A primeira foi uma tentativa de ficar a sós com a esposa Michelle. Segundo a reportagem, antes de virarem o primeiro casal da América, os Obama costumavam “namorar” pelo menos uma vez por semana. Durante os cem primeiros dias na presidência, não conseguiram manter a tradição. Resolveram, então, agendar uma noite romântica, dia 4 de maio, no badaladíssimo restaurante Citronelle, do chef Michel Richard (fotos), no charmoso bairro de Georgetown.

O local é reconhecido como o melhor estabelecimento da capital federal e ironicamente foi um dos restaurantes retratados no filme “Uma noite com o presidente”.

Ao chegarem havia mais de 200 pessoas na porta, além de 30 jornalistas. Mesmo assim, mantiveram os planos, sentaram em uma mesa reservada e pediram dois dry martinis. Ele comeu costelinhas, ela hambúrguer de lagosta. Detalhe para ser aprendido no Brasil: a conta, de 200 dólares, foi paga com cartão pessoal do presidente. Michele ainda distribuiu beijinhos ao chef.

O segundo fato noticiado exaustivamente foi a ida do presidente, juntamente com o vice Joe Biden, à lanchonete Ray's Hell Burger, um estabelecimento comum, em Arlington, na Virginia. O primeiro pediu sanduíche de cheddar e o segundo, cheeseburger. Qual é a novidade nisso?

Realmente, cada vez mais acredito que a comida tem verdadeiro poder político, unificando as pessoas e causando automática identificação dos homens públicos com a massa. Alguém duvida?

E por falar em Obama... Com a renovação da Casa Branca, Washington entrou para a mira da revista People. Famosa por noticiar fatos envolvendo celebridades, a publicação faz periodicamente o ranking das 100 pessoas mais bonitas do mundo. Neste ano, destacou beldades do novo governo. A lista inclui o secretário do tesouro Timothy Geithner, o chef de cozinha oficial Sam Kass e, é claro, a primeira-dama Michele.

sexta-feira, 8 de maio de 2009

Jantar chique com o dinheiro alheio

Acho que nem é preciso dizer que a verba indenizatória de R$ 2,2 milhões gasta no primeiro semestre deste ano pelos senadores nacionais inclui abusos relacionados à alimentação que vão do cafezinho do gabinete a despesas em restaurantes para “reuniões políticas”.

Afinal, como o dinheiro é liberado mediante apresentação de nota-fiscal, elas acabam vindo das mais diferentes fontes. Gastos com locomoção, alimentação, hospedagem, combustíveis e lubrificantes são os preferidos.

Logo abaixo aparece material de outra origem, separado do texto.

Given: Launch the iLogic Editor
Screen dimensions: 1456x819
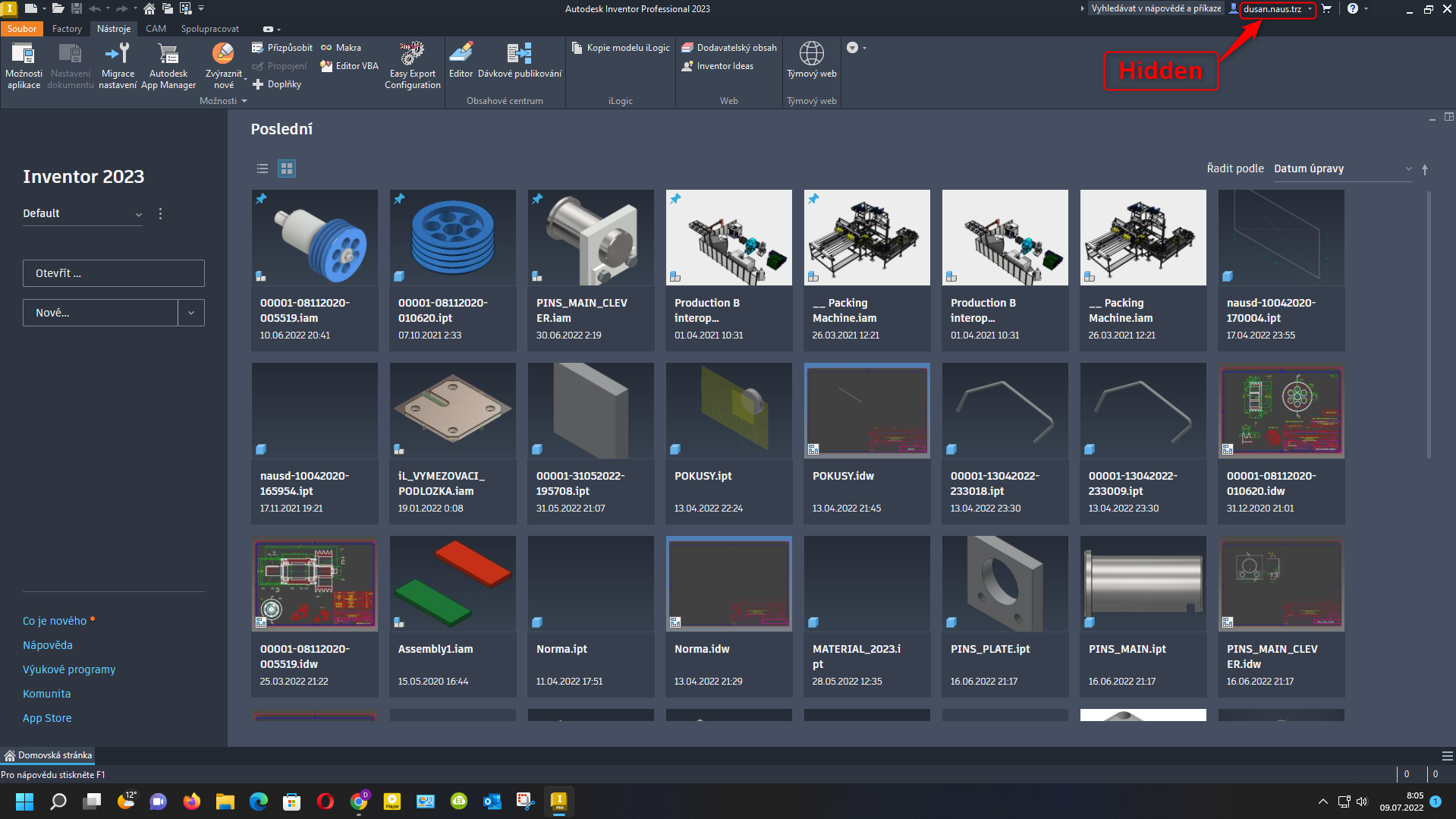Looking at the screenshot, I should [x=461, y=61].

O líder dos tucanos na casa, senador Arthur Virgílio (PSDB-AM), ainda admitiu ter dúvidas quando à utilização um tanto quanto “gastronômica” do dinheiro público, informa a organização Transparência Brasil: “Por conta da falta de regulamentação, era tudo muito vago. Eu me questionava: posso pedir o ressarcimento dos gastos em um jantar com prefeitos?”, disse o parlamentar.

O pior detalhe é que o contribuinte não possui o direito de saber quanto e onde cada senador usou especificamente a verba. Em outras palavras, eles podem levar quem quiserem ao restaurante que bem entenderem e nenhum eleitor vai ficar sabendo. Isso é Brasil!